**Task to carry out**: Only the lines from the one with "Instruction: Click the" through the last line of the data below are to be duplicated, exactly and without pictures.

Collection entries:
————————

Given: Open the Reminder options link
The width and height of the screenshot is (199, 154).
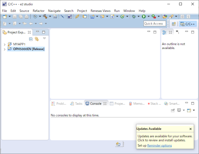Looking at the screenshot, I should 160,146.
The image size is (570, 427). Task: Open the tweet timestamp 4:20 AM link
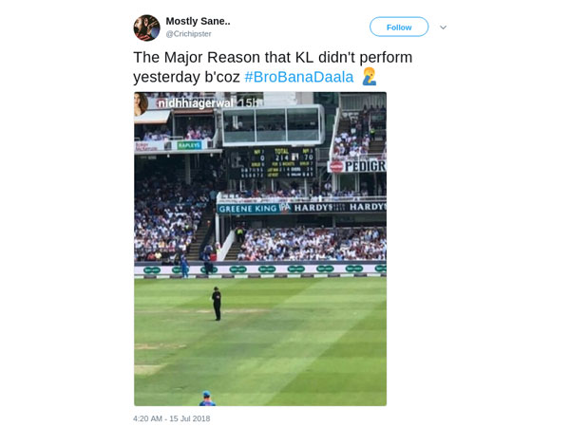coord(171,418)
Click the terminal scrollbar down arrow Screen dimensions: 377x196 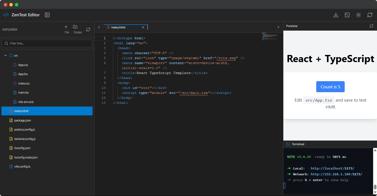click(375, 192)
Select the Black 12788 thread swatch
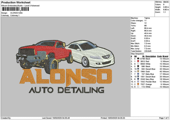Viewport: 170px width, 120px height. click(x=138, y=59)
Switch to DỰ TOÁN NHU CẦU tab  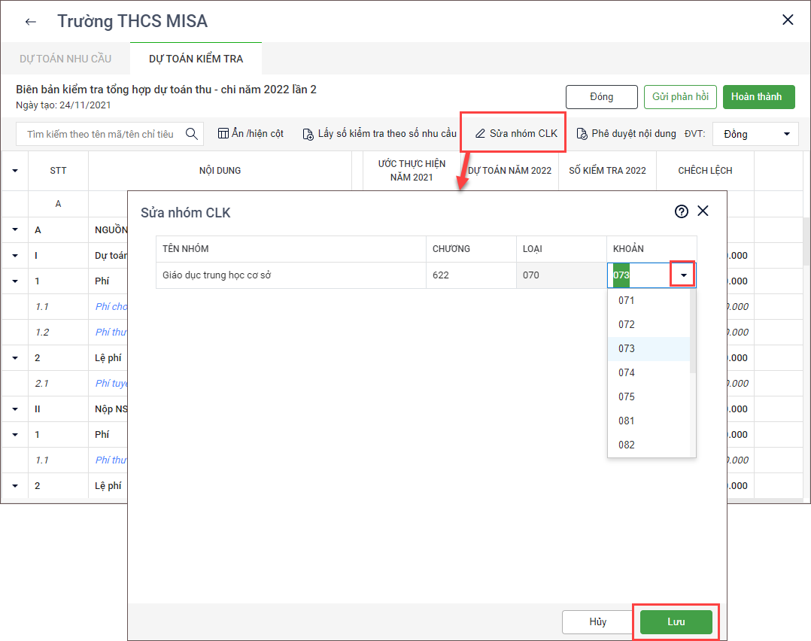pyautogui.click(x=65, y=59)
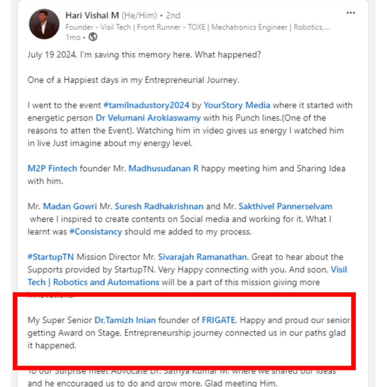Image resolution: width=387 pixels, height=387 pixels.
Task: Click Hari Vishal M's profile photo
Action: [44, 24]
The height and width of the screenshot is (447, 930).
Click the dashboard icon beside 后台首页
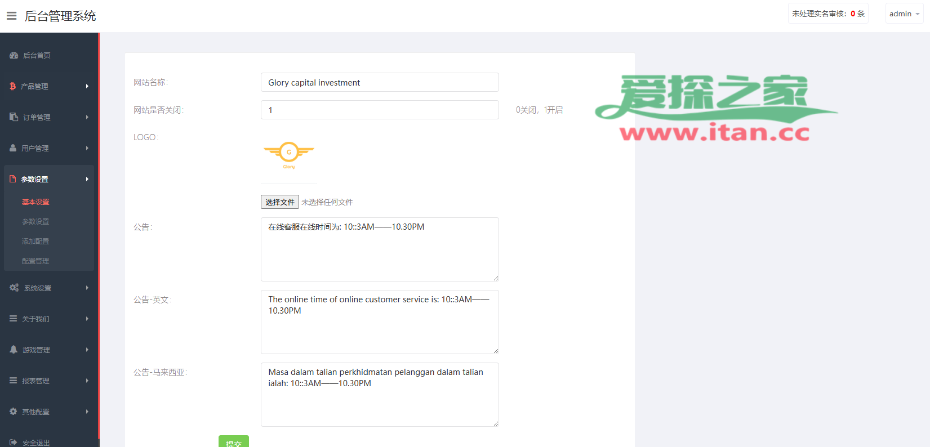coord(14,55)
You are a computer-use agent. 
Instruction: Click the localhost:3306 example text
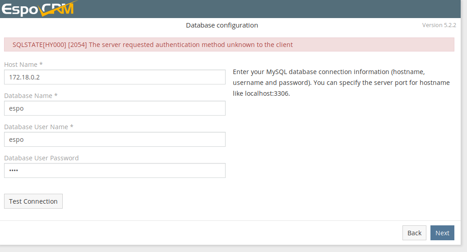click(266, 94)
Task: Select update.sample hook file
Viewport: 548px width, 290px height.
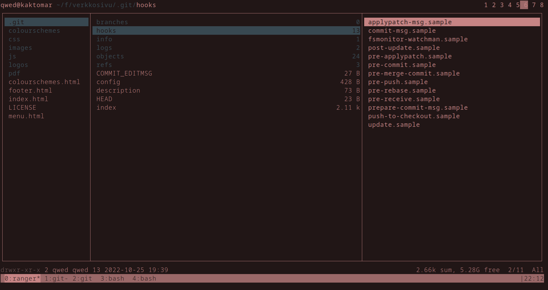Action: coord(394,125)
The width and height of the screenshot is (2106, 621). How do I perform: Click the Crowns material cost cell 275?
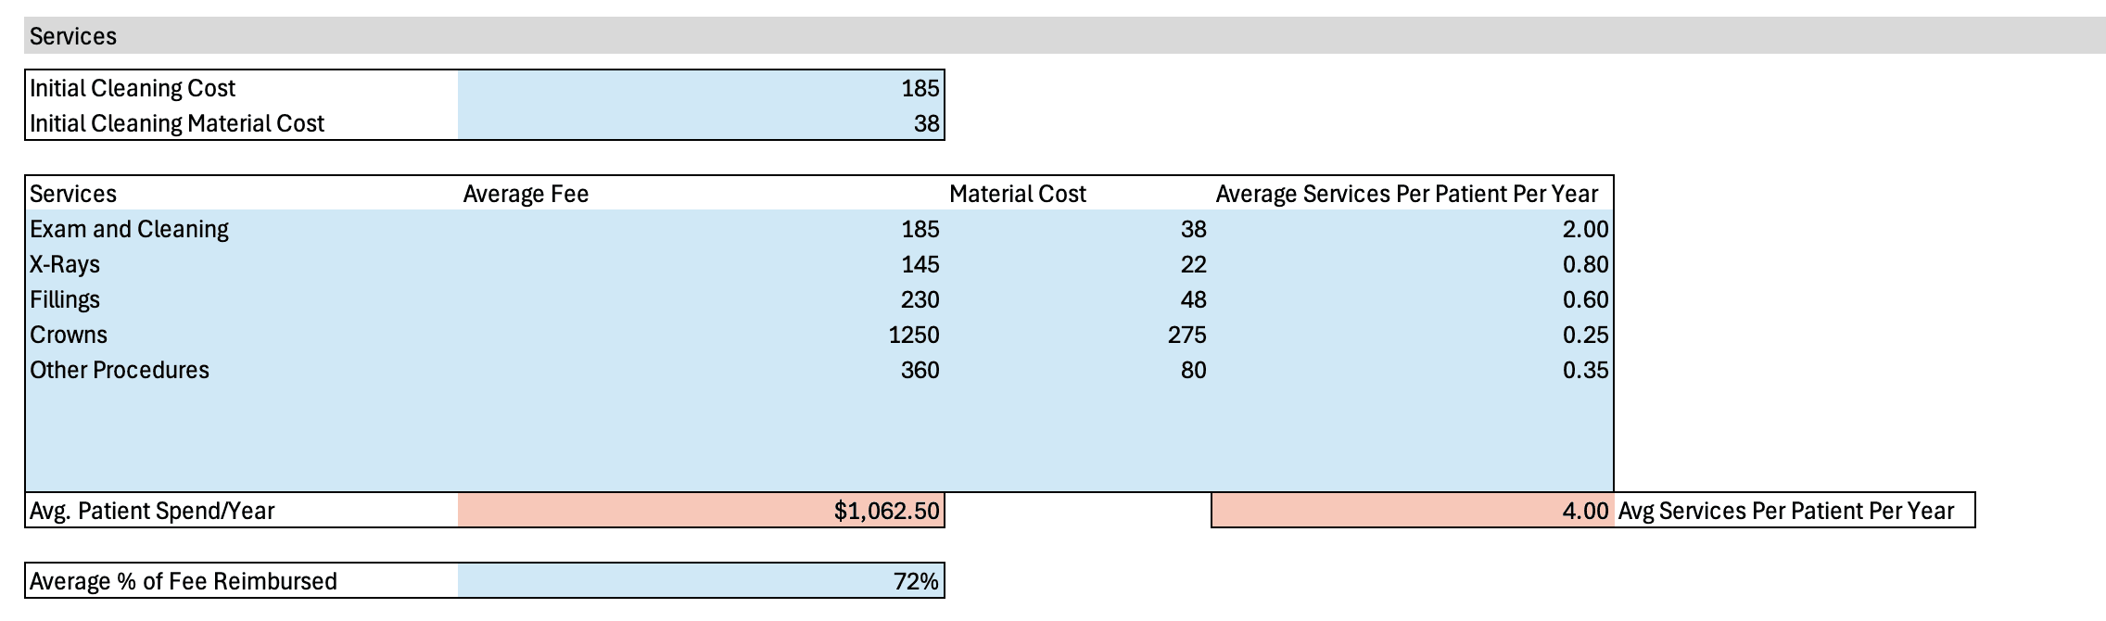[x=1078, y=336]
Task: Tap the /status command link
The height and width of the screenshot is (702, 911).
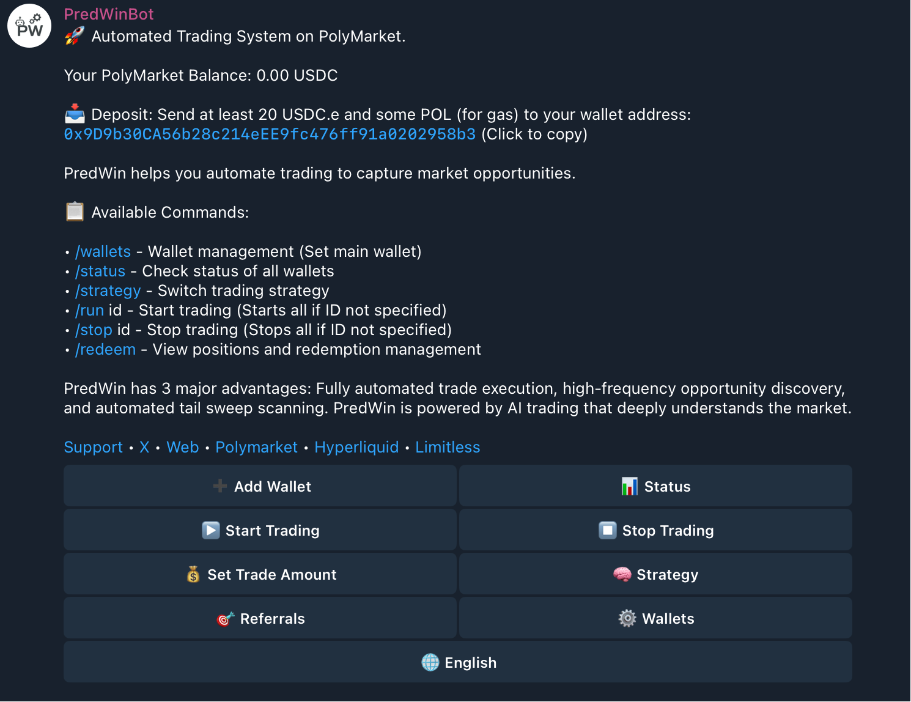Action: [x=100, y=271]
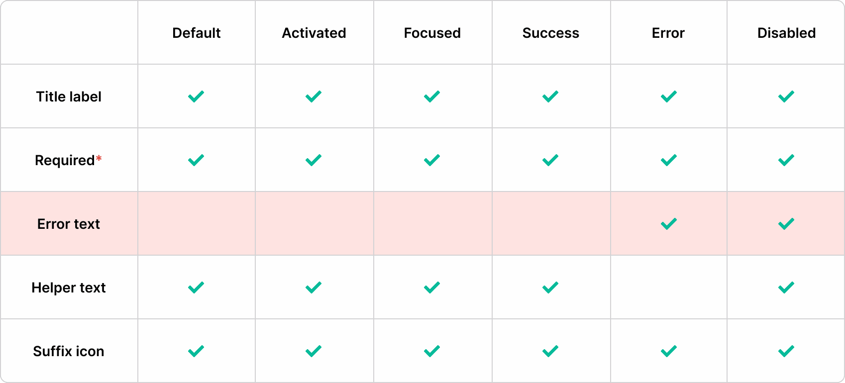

————————

**Completed task**:
Instruction: Click the localhost:3306 example text
click(266, 94)
Task: Select update.sample hook file
Viewport: 548px width, 290px height.
Action: coord(394,125)
The width and height of the screenshot is (2106, 621). How do I perform: Click the Crowns material cost cell 275?
[x=1078, y=336]
Task: Tap the /status command link
The height and width of the screenshot is (702, 911).
Action: [x=100, y=271]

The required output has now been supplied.